• Exercise
In the film review, which actor plays Abbie Hoffman?

Trial of the Chicago 7: great cinema, bad politics
Despite its overbearing liberalism, Aaron Sorkin’s new film is a cinematic triumph
Aaron Sorkin’s new film as director and writer, The Trial of the Chicago 7, opens on Netflix on Friday. It concerns President Nixon’s 1969 showtrial of American radicals who had, the previous year, protested the Vietnam War. And it has divided opinion.
The Financial Times was certainly divided. The brilliant actors include Eddie Redmayne, as an intense and WASPy Tom Hayden (of Students for a Democratic Society), and Sacha Baron Cohen, as wacky Youth International Party leader Abbie Hoffman (of Steal This Book fame). They and their colleagues were, the FT opined, not so much cast as… hired by the tonne. But there was ‘a hole in the centre’ of the film: ‘Whenever the actors speak to principles, Sorkin – a genius at expressing the Machiavellian – can only find clichés.’
Ouch.

• Data provided
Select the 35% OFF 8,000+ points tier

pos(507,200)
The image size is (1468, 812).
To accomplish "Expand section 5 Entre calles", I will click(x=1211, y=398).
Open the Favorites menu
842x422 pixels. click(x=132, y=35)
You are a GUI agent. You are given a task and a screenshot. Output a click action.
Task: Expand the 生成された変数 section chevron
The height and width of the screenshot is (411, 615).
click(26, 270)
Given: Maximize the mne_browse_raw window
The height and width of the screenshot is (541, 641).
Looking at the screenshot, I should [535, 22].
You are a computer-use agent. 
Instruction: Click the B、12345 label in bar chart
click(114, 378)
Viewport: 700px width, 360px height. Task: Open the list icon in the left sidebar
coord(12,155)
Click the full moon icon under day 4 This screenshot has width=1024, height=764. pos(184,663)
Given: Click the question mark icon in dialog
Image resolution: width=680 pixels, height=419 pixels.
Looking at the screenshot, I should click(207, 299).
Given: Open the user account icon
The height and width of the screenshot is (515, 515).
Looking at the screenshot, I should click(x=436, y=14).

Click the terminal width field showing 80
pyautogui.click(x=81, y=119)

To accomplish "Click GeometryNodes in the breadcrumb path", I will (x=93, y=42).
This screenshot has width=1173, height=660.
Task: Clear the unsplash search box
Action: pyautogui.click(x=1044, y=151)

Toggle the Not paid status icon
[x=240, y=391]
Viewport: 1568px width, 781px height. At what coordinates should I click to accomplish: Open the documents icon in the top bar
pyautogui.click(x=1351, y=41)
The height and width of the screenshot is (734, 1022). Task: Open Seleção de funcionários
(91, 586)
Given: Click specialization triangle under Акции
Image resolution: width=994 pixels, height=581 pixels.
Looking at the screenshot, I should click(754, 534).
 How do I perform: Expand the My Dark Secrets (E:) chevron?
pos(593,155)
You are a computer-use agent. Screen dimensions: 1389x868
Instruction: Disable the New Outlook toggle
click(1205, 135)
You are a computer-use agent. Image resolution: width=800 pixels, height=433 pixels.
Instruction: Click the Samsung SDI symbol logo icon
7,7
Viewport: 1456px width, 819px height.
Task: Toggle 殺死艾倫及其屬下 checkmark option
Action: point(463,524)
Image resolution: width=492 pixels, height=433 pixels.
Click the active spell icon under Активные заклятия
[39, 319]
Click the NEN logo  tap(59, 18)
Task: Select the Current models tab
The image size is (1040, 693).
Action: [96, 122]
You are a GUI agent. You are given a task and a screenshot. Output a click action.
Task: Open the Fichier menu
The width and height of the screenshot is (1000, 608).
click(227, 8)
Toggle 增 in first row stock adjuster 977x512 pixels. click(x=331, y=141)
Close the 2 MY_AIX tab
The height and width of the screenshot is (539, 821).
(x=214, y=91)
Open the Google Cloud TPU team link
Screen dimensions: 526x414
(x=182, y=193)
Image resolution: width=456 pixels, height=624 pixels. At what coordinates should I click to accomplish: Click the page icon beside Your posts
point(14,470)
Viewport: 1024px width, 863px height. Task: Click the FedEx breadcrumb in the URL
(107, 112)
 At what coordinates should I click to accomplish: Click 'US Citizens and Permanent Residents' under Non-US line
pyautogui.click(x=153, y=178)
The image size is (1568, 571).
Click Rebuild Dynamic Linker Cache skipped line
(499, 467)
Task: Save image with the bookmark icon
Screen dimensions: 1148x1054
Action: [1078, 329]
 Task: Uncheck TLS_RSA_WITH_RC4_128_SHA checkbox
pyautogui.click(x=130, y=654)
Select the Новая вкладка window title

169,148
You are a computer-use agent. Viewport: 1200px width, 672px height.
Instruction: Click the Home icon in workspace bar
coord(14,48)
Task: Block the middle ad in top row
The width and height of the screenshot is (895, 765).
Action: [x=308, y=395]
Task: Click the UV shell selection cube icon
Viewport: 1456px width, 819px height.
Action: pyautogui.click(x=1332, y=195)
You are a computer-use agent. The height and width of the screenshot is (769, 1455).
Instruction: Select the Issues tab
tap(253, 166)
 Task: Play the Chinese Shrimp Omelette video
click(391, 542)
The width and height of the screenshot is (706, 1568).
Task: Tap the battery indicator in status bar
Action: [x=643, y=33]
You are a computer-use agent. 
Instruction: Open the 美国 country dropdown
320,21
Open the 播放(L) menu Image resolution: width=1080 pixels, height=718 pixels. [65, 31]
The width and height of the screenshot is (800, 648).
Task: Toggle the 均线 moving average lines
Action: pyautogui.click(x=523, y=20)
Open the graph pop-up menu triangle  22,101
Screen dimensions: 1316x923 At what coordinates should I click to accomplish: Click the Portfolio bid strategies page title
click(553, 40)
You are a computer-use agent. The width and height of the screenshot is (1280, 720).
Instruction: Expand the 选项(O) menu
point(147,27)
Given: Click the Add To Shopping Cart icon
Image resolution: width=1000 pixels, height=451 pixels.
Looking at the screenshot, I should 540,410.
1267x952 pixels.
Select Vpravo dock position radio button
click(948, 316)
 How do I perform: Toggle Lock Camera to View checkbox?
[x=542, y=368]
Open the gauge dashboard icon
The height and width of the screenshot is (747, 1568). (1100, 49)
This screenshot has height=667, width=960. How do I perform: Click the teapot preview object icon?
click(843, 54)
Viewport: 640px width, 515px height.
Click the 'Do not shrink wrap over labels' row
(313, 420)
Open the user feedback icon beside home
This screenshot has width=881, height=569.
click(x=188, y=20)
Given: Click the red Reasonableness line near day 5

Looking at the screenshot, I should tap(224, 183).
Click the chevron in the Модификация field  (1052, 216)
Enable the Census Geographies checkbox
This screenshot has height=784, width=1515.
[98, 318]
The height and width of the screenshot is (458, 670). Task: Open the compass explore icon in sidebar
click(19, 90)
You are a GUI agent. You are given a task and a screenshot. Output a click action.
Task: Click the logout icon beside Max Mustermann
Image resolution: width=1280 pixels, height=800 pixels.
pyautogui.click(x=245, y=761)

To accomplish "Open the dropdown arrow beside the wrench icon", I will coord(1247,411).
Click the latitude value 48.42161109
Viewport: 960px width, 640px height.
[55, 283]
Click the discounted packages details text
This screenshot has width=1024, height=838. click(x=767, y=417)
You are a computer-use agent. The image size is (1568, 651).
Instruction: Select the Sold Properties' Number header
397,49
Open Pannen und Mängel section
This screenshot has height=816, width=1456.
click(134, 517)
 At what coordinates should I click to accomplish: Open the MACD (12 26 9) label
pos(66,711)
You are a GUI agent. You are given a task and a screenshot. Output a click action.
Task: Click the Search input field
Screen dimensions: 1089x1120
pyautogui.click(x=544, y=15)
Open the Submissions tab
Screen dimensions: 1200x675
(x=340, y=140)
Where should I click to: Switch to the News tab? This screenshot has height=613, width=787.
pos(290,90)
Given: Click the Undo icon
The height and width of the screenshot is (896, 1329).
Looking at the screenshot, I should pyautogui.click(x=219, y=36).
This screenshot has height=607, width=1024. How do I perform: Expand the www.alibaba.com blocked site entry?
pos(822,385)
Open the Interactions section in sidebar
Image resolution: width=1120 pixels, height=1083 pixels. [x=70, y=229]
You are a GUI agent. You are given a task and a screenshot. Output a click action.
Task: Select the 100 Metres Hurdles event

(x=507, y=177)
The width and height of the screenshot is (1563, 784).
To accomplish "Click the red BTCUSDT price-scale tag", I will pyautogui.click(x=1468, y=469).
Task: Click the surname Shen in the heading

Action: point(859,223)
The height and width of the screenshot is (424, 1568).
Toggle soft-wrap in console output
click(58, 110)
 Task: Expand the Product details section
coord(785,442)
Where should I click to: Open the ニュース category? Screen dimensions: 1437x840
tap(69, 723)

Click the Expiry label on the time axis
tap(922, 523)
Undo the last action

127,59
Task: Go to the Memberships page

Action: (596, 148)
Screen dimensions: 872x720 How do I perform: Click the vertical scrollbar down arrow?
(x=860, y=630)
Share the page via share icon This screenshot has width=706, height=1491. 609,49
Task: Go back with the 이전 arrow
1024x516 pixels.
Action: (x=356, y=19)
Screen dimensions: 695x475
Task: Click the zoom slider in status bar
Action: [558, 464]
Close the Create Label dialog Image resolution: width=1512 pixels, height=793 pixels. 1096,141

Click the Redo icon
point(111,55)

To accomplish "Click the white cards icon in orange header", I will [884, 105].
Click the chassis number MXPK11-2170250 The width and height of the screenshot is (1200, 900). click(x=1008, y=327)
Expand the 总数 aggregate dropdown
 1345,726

• Task output
Sacha Baron Cohen